Answer these questions about the page on fully local AI support that follows:
1. Which three pieces of software does the title name?
2. Per the title, on what hardware does the whole setup run?
3. Which sectors are listed under "When this fits"?

=== TEXT PASSAGE ===
┌────────

Published Wed Feb 18 2026 08:00:00 GMT+0800 (中国标准时间)
deep-divelocal inferenceOpen WebUIOllama
Fully local AI support — Open WebUI + Ollama + Qwen on one GPU box
Under strict no-data-egress mandates, can one GPU server run the entire AI support stack? Hardware, models, KB, exposure — end to end.
When this fits#
- Finance / healthcare / government (strict no-egress)

└────────

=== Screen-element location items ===
┌────────

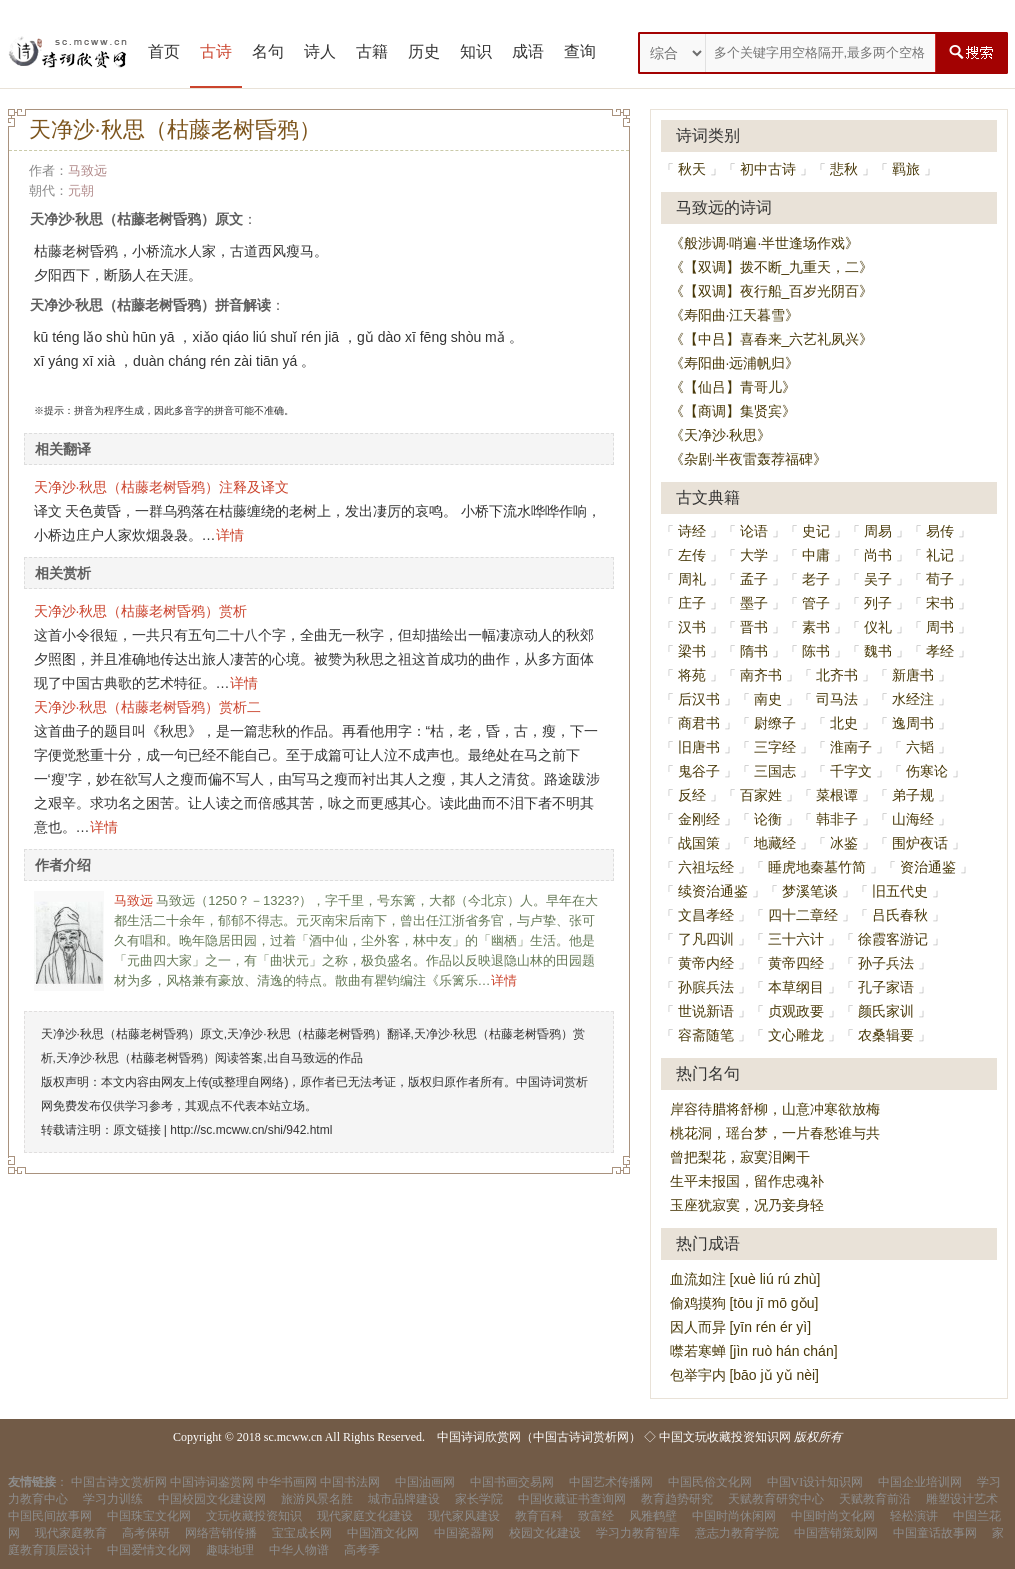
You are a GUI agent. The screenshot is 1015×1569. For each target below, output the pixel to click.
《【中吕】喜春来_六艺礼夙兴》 (772, 339)
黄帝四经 (796, 963)
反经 (692, 795)
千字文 (851, 771)
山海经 (913, 819)
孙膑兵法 (706, 987)
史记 (816, 531)
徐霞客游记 (893, 939)
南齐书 (761, 675)
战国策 (699, 843)
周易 (878, 531)
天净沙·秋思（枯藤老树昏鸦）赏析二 (148, 707)
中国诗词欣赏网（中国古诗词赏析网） (539, 1437)
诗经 (692, 531)
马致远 (87, 170)
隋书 (754, 651)
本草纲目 (796, 987)
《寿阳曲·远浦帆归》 (735, 363)
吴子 (878, 579)
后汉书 (699, 699)
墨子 (754, 603)
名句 (268, 51)
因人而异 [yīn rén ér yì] (741, 1327)
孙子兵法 (886, 963)
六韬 (920, 747)
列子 (878, 603)
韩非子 (837, 819)
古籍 (372, 51)
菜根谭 (837, 795)
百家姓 (761, 795)
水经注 (913, 699)
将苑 (692, 675)
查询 (580, 51)
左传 (692, 555)
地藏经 (775, 843)
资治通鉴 (928, 867)
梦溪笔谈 (810, 891)
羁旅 (906, 169)
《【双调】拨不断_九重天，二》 (772, 267)
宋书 (940, 603)
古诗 (216, 51)
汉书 (692, 627)
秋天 (692, 169)
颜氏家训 (886, 1011)
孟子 (754, 579)
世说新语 (706, 1011)
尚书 (878, 555)
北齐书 (837, 675)
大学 (754, 555)
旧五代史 (900, 891)
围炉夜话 (920, 843)
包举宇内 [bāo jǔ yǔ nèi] (745, 1375)
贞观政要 (796, 1011)
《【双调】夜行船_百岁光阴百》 (772, 291)
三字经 (775, 747)
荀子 (940, 579)
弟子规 (913, 795)
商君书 (699, 723)
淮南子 (851, 747)
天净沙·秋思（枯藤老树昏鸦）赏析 (141, 611)
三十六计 (796, 939)
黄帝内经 (706, 963)
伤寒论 (927, 771)
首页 (164, 51)
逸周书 (913, 723)
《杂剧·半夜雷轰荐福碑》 (749, 459)
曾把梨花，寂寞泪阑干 (740, 1157)
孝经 (940, 651)
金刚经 (699, 819)
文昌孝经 (706, 915)
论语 (754, 531)
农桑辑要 (886, 1035)
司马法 (837, 699)
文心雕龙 (796, 1035)
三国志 (775, 771)
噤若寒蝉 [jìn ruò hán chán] (754, 1351)
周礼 (692, 579)
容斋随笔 (706, 1035)
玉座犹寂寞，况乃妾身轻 (747, 1205)
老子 (816, 579)
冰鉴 (844, 843)
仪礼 (878, 627)
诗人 (320, 51)
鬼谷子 (699, 771)
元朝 (81, 190)
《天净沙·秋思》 (721, 435)
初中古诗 (768, 169)
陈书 (816, 651)
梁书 (692, 651)
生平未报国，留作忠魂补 (747, 1181)
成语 (528, 51)
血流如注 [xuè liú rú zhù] (745, 1279)
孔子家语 (886, 987)
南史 (768, 699)
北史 (844, 723)
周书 (940, 627)
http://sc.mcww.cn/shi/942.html (251, 1130)
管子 (816, 603)
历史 (424, 51)
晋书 (754, 627)
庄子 (692, 603)
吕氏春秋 (900, 915)
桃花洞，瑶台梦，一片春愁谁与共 (775, 1133)
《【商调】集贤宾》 (733, 411)
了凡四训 (706, 939)
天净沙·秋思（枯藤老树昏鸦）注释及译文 (162, 487)
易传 (940, 531)
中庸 (816, 555)
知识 (476, 51)
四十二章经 (803, 915)
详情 (230, 535)
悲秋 (844, 169)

└────────

=== THE ANSWER ===
1. Open WebUI, Ollama and Qwen.
2. One GPU box.
3. Finance, healthcare and government.